**EXERCISE BRIEF**. Copy every line of the records below verbatim.
## BEGIN
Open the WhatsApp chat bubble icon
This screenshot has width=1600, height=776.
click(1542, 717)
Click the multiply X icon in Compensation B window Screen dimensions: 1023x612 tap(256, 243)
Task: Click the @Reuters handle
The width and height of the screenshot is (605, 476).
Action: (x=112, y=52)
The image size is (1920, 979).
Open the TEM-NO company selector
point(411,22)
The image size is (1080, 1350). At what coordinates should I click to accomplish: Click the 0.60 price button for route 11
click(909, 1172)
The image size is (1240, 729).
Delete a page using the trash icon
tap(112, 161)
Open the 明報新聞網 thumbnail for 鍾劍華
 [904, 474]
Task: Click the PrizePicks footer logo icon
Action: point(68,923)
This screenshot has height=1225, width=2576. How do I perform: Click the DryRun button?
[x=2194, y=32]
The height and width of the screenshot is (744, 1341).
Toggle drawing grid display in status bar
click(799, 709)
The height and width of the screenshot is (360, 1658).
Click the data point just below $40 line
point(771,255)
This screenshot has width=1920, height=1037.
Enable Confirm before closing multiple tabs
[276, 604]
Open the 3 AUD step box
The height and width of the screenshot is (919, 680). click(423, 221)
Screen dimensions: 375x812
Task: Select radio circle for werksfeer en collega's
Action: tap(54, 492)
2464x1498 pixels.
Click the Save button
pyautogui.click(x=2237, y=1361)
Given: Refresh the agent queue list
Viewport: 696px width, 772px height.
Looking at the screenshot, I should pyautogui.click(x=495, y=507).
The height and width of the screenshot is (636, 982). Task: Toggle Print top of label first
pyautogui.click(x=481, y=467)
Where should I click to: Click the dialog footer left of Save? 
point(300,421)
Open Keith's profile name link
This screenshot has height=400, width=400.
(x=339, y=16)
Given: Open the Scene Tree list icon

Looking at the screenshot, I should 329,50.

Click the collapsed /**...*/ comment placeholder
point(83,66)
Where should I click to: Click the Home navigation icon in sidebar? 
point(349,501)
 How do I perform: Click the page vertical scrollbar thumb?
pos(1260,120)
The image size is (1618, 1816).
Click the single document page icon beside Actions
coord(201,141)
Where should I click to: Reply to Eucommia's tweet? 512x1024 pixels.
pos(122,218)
## END
**EXPECTED ANSWER**.
Open the WhatsApp chat bubble icon
This screenshot has width=1600, height=776.
click(1542, 717)
Click the multiply X icon in Compensation B window Screen dimensions: 1023x612 tap(256, 243)
Task: Click the @Reuters handle
The width and height of the screenshot is (605, 476).
Action: (x=112, y=52)
The image size is (1920, 979).
Open the TEM-NO company selector
point(411,22)
The image size is (1080, 1350). At what coordinates should I click to accomplish: Click the 0.60 price button for route 11
click(909, 1172)
The image size is (1240, 729).
Delete a page using the trash icon
tap(112, 161)
Open the 明報新聞網 thumbnail for 鍾劍華
 [904, 474]
Task: Click the PrizePicks footer logo icon
Action: point(68,923)
This screenshot has height=1225, width=2576. How do I perform: Click the DryRun button?
[x=2194, y=32]
The height and width of the screenshot is (744, 1341).
Toggle drawing grid display in status bar
click(799, 709)
The height and width of the screenshot is (360, 1658).
Click the data point just below $40 line
point(771,255)
This screenshot has width=1920, height=1037.
Enable Confirm before closing multiple tabs
[276, 604]
Open the 3 AUD step box
The height and width of the screenshot is (919, 680). click(423, 221)
Screen dimensions: 375x812
Task: Select radio circle for werksfeer en collega's
Action: tap(54, 492)
2464x1498 pixels.
Click the Save button
pyautogui.click(x=2237, y=1361)
Given: Refresh the agent queue list
Viewport: 696px width, 772px height.
Looking at the screenshot, I should pyautogui.click(x=495, y=507).
The height and width of the screenshot is (636, 982). Task: Toggle Print top of label first
pyautogui.click(x=481, y=467)
Where should I click to: Click the dialog footer left of Save? 
point(300,421)
Open Keith's profile name link
This screenshot has height=400, width=400.
(x=339, y=16)
Given: Open the Scene Tree list icon

Looking at the screenshot, I should 329,50.

Click the collapsed /**...*/ comment placeholder
point(83,66)
Where should I click to: Click the Home navigation icon in sidebar? 
point(349,501)
 How do I perform: Click the page vertical scrollbar thumb?
pos(1260,120)
The image size is (1618, 1816).
Click the single document page icon beside Actions
coord(201,141)
Where should I click to: Reply to Eucommia's tweet? 512x1024 pixels.
pos(122,218)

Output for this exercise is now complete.